— What this task involves —
The output is to match the entries below character for character.

(Collected data entries)
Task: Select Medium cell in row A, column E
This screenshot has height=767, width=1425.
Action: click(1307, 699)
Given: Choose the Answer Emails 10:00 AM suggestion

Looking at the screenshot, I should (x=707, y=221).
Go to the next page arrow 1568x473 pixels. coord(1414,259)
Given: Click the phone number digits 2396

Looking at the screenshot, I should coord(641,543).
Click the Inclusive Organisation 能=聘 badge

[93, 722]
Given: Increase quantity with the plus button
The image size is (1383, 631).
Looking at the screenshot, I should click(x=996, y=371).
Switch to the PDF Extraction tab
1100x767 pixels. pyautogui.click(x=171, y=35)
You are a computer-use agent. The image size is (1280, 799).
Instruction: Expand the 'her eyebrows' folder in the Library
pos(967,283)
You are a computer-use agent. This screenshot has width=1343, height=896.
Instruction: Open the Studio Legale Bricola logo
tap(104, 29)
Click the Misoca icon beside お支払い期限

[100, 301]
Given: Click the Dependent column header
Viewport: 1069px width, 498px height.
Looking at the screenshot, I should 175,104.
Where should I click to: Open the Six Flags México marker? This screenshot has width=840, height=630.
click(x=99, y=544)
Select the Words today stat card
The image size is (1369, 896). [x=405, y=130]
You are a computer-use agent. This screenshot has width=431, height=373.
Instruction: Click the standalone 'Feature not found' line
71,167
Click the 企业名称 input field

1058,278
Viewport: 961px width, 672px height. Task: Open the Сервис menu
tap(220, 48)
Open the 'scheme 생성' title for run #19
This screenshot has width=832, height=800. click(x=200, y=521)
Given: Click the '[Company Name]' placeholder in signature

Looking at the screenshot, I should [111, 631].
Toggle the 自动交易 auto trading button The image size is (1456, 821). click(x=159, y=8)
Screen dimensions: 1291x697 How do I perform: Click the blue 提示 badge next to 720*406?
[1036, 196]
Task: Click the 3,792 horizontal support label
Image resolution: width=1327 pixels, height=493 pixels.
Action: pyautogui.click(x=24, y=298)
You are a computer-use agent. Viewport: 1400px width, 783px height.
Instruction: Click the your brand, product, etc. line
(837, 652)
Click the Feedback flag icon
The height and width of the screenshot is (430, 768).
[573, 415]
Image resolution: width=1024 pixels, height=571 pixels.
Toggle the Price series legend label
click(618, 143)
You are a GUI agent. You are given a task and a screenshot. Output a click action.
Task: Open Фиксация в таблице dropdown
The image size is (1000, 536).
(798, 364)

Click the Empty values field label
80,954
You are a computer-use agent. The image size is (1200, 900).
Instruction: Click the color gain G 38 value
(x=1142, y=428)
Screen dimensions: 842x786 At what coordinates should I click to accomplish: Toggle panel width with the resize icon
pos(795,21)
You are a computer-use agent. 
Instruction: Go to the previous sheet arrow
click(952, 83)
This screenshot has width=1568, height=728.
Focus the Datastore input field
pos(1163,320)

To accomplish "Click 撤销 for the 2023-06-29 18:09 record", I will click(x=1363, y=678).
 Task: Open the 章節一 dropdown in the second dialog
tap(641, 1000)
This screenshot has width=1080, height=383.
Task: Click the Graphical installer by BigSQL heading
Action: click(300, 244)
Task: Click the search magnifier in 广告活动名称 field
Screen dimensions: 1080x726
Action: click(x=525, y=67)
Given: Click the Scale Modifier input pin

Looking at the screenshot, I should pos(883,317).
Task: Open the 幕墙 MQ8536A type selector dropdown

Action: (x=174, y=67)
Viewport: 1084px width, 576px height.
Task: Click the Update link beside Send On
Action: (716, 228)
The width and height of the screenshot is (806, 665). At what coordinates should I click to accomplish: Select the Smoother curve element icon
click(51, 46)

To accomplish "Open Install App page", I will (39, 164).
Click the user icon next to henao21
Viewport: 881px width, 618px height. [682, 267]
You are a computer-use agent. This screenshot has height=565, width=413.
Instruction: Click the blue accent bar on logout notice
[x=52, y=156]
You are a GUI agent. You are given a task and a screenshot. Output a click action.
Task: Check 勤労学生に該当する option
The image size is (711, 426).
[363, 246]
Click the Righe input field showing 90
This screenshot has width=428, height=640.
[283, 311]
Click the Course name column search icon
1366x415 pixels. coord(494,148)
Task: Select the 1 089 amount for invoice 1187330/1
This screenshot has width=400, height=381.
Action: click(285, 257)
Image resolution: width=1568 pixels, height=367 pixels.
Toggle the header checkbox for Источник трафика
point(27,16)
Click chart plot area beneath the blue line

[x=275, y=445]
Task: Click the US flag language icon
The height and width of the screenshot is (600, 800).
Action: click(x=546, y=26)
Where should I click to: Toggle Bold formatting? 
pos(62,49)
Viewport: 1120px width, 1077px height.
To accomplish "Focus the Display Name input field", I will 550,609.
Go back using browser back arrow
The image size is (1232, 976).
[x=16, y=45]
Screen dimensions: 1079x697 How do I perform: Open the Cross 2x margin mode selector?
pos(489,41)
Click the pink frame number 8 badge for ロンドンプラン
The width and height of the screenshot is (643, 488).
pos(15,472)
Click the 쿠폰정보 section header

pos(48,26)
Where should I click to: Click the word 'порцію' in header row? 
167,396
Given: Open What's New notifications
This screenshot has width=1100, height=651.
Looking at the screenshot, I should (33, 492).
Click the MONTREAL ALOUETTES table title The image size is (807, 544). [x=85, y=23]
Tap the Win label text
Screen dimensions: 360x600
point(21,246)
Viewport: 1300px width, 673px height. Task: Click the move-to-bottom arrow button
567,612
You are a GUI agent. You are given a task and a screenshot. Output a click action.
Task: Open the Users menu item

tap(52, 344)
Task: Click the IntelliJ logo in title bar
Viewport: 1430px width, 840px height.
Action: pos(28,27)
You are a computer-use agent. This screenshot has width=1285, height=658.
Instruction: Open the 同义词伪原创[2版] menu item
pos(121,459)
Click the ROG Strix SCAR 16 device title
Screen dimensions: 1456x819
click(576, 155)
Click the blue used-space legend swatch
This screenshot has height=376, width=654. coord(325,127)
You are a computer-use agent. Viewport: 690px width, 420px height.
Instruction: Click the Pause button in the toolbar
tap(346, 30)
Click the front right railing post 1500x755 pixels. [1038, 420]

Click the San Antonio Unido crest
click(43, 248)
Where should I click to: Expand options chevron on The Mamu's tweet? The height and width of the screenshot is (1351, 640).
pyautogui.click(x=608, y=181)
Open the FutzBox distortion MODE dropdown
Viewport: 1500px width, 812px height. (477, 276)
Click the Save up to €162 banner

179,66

— Reply —
Task: Select Medium cell in row A, column E
This screenshot has height=767, width=1425.
Action: click(1307, 699)
Given: Choose the Answer Emails 10:00 AM suggestion

Looking at the screenshot, I should (x=707, y=221).
Go to the next page arrow 1568x473 pixels. coord(1414,259)
Given: Click the phone number digits 2396

Looking at the screenshot, I should coord(641,543).
Click the Inclusive Organisation 能=聘 badge

[93, 722]
Given: Increase quantity with the plus button
The image size is (1383, 631).
Looking at the screenshot, I should click(x=996, y=371).
Switch to the PDF Extraction tab
1100x767 pixels. pyautogui.click(x=171, y=35)
You are a computer-use agent. The image size is (1280, 799).
Instruction: Expand the 'her eyebrows' folder in the Library
pos(967,283)
You are a computer-use agent. This screenshot has width=1343, height=896.
Instruction: Open the Studio Legale Bricola logo
tap(104, 29)
Click the Misoca icon beside お支払い期限

[100, 301]
Given: Click the Dependent column header
Viewport: 1069px width, 498px height.
Looking at the screenshot, I should 175,104.
Where should I click to: Open the Six Flags México marker? This screenshot has width=840, height=630.
click(x=99, y=544)
Select the Words today stat card
The image size is (1369, 896). [x=405, y=130]
You are a computer-use agent. This screenshot has width=431, height=373.
Instruction: Click the standalone 'Feature not found' line
71,167
Click the 企业名称 input field

1058,278
Viewport: 961px width, 672px height. Task: Open the Сервис menu
tap(220, 48)
Open the 'scheme 생성' title for run #19
This screenshot has width=832, height=800. click(x=200, y=521)
Given: Click the '[Company Name]' placeholder in signature

Looking at the screenshot, I should [111, 631].
Toggle the 自动交易 auto trading button The image size is (1456, 821). click(x=159, y=8)
Screen dimensions: 1291x697 How do I perform: Click the blue 提示 badge next to 720*406?
[1036, 196]
Task: Click the 3,792 horizontal support label
Image resolution: width=1327 pixels, height=493 pixels.
Action: pyautogui.click(x=24, y=298)
You are a computer-use agent. Viewport: 1400px width, 783px height.
Instruction: Click the your brand, product, etc. line
(837, 652)
Click the Feedback flag icon
The height and width of the screenshot is (430, 768).
[573, 415]
Image resolution: width=1024 pixels, height=571 pixels.
Toggle the Price series legend label
click(618, 143)
You are a GUI agent. You are given a task and a screenshot. Output a click action.
Task: Open Фиксация в таблице dropdown
The image size is (1000, 536).
(798, 364)

Click the Empty values field label
80,954
You are a computer-use agent. The image size is (1200, 900).
Instruction: Click the color gain G 38 value
(x=1142, y=428)
Screen dimensions: 842x786 At what coordinates should I click to accomplish: Toggle panel width with the resize icon
pos(795,21)
You are a computer-use agent. 
Instruction: Go to the previous sheet arrow
click(952, 83)
This screenshot has width=1568, height=728.
Focus the Datastore input field
pos(1163,320)

To accomplish "Click 撤销 for the 2023-06-29 18:09 record", I will click(x=1363, y=678).
 Task: Open the 章節一 dropdown in the second dialog
tap(641, 1000)
This screenshot has width=1080, height=383.
Task: Click the Graphical installer by BigSQL heading
Action: click(300, 244)
Task: Click the search magnifier in 广告活动名称 field
Screen dimensions: 1080x726
Action: click(x=525, y=67)
Given: Click the Scale Modifier input pin

Looking at the screenshot, I should pos(883,317).
Task: Open the 幕墙 MQ8536A type selector dropdown

Action: (x=174, y=67)
Viewport: 1084px width, 576px height.
Task: Click the Update link beside Send On
Action: (716, 228)
The width and height of the screenshot is (806, 665). At what coordinates should I click to accomplish: Select the Smoother curve element icon
click(51, 46)

To accomplish "Open Install App page", I will (39, 164).
Click the user icon next to henao21
Viewport: 881px width, 618px height. [682, 267]
You are a computer-use agent. This screenshot has height=565, width=413.
Instruction: Click the blue accent bar on logout notice
[x=52, y=156]
You are a GUI agent. You are given a task and a screenshot. Output a click action.
Task: Check 勤労学生に該当する option
The image size is (711, 426).
[363, 246]
Click the Righe input field showing 90
This screenshot has width=428, height=640.
[283, 311]
Click the Course name column search icon
1366x415 pixels. coord(494,148)
Task: Select the 1 089 amount for invoice 1187330/1
This screenshot has width=400, height=381.
Action: click(285, 257)
Image resolution: width=1568 pixels, height=367 pixels.
Toggle the header checkbox for Источник трафика
point(27,16)
Click chart plot area beneath the blue line

[x=275, y=445]
Task: Click the US flag language icon
The height and width of the screenshot is (600, 800).
Action: click(x=546, y=26)
Where should I click to: Toggle Bold formatting? 
pos(62,49)
Viewport: 1120px width, 1077px height.
To accomplish "Focus the Display Name input field", I will 550,609.
Go back using browser back arrow
The image size is (1232, 976).
[x=16, y=45]
Screen dimensions: 1079x697 How do I perform: Open the Cross 2x margin mode selector?
pos(489,41)
Click the pink frame number 8 badge for ロンドンプラン
The width and height of the screenshot is (643, 488).
pos(15,472)
Click the 쿠폰정보 section header

pos(48,26)
Where should I click to: Click the word 'порцію' in header row? 
167,396
Given: Open What's New notifications
This screenshot has width=1100, height=651.
Looking at the screenshot, I should (33, 492).
Click the MONTREAL ALOUETTES table title The image size is (807, 544). [x=85, y=23]
Tap the Win label text
Screen dimensions: 360x600
point(21,246)
Viewport: 1300px width, 673px height. Task: Click the move-to-bottom arrow button
567,612
You are a GUI agent. You are given a task and a screenshot. Output a click action.
Task: Open the Users menu item

tap(52, 344)
Task: Click the IntelliJ logo in title bar
Viewport: 1430px width, 840px height.
Action: pos(28,27)
You are a computer-use agent. This screenshot has width=1285, height=658.
Instruction: Open the 同义词伪原创[2版] menu item
pos(121,459)
Click the ROG Strix SCAR 16 device title
Screen dimensions: 1456x819
click(576, 155)
Click the blue used-space legend swatch
This screenshot has height=376, width=654. coord(325,127)
You are a computer-use agent. Viewport: 690px width, 420px height.
Instruction: Click the Pause button in the toolbar
tap(346, 30)
Click the front right railing post 1500x755 pixels. [1038, 420]

Click the San Antonio Unido crest
click(43, 248)
Where should I click to: Expand options chevron on The Mamu's tweet? The height and width of the screenshot is (1351, 640).
pyautogui.click(x=608, y=181)
Open the FutzBox distortion MODE dropdown
Viewport: 1500px width, 812px height. (477, 276)
Click the Save up to €162 banner

179,66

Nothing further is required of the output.